I am in the process of buying a bridgeport with a Acu-rite III DRO, when you turn on unit it will light up but can not zero out the displays.
It is only a 2 axis display but everytime you press the reset/zero button to the left it will show all zero's but when you release the button it goes back to blank and a little tick mark on the upper left hand corner?  What could be wrong with it?  Is it worth buying or not??


----------



## Senna (Mar 4, 2014)

I can't tell you what is wrong with the Acu-Rite but they are still in business and their tech support is very good and based in the US. Give them a call and they'll help you out.

Welcome to the forum.


----------



## dbranco (Mar 4, 2014)

Thanks Dan


----------



## churchjw (Mar 5, 2014)

Post what you find out on this.

Jeff


----------



## Senna (Mar 6, 2014)

churchjw said:


> Post what you find out on this.
> 
> Jeff



Yes, please do.


----------



## chuckorlando (Mar 6, 2014)

If it's lie the ones at school hit the "no ref" butto, then axis, then zero, then enter. When we first got them you could just hit axis zero zero. I aint sure what happened but now I do it as posted


----------



## kcoffield (Sep 11, 2021)

I know this is an old thread but I have an Acu-Rite II DRO that just lapsed into the same problem..........won't zero/reset. I downloaded the manual and tried the trouble shooting suggestions to no avail but suspect it is a circuit board level issue. It started as a sporadic problem cured by power down/up but now has become constant. 

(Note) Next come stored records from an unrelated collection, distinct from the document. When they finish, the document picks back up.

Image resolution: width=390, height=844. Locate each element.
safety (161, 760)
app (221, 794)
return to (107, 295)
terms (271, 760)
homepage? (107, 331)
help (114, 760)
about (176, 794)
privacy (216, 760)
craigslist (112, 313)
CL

The display appears to otherwise function fine as all illuminate when you hit the reset button but not when you release the button, and it displays the error tic mark (see attached picture). I did contact Acu-Rite but this is an early 70s vintage DRO and is no longer supported.  I also see more contemporary displays with cable adapters and compatible with my scales/reading heads are available for ~$300 but thought I'd throw this out there to see if it was a common fault with easy fix. Anyone?


Best,
Kelly


----------



## pontiac428 (Sep 11, 2021)

Do you need to toggle Absolute mode off?


----------



## kcoffield (Sep 11, 2021)

pontiac428 said:


> Do you need to toggle Absolute mode off?


Same in both absolute & incremental.

Best,
Kelly


----------



## kcoffield (Sep 12, 2021)

I may have caught a break today. After turning on the DRO I was messing with the cables and saw the display flicker. The cables are small flexible steel armored conduit and the strain relief at the 6-pin Mil-type connector on the x-axis was cracked. I couldn't get the display to reset again by fiddling with it but when I checked with my volt meter I noticed two of the pins were grounded and figured there should only be one. Turns out, the strain reliefs are cast in place and also serve as potting to keep wire separation and with the aged/cracking/damage, the ground wire may have been shorted to one of the sensing lines.

I removed the potted strain relief and resoldered the wires to the 6 pin connector and the display worked normally all day. I may have gotten lucky or it may recur because I'm pretty sure not only did I swap them, I also unplugged and tried each cable/scale individually so if the short to ground in one cable was taking out the display, I'd think it would have been fine without the potentially offending x-axis connected........we shall see with time but if it continues to work fine, I'll cast on another potted strain relief and soldier on!

Best,
Kelly


----------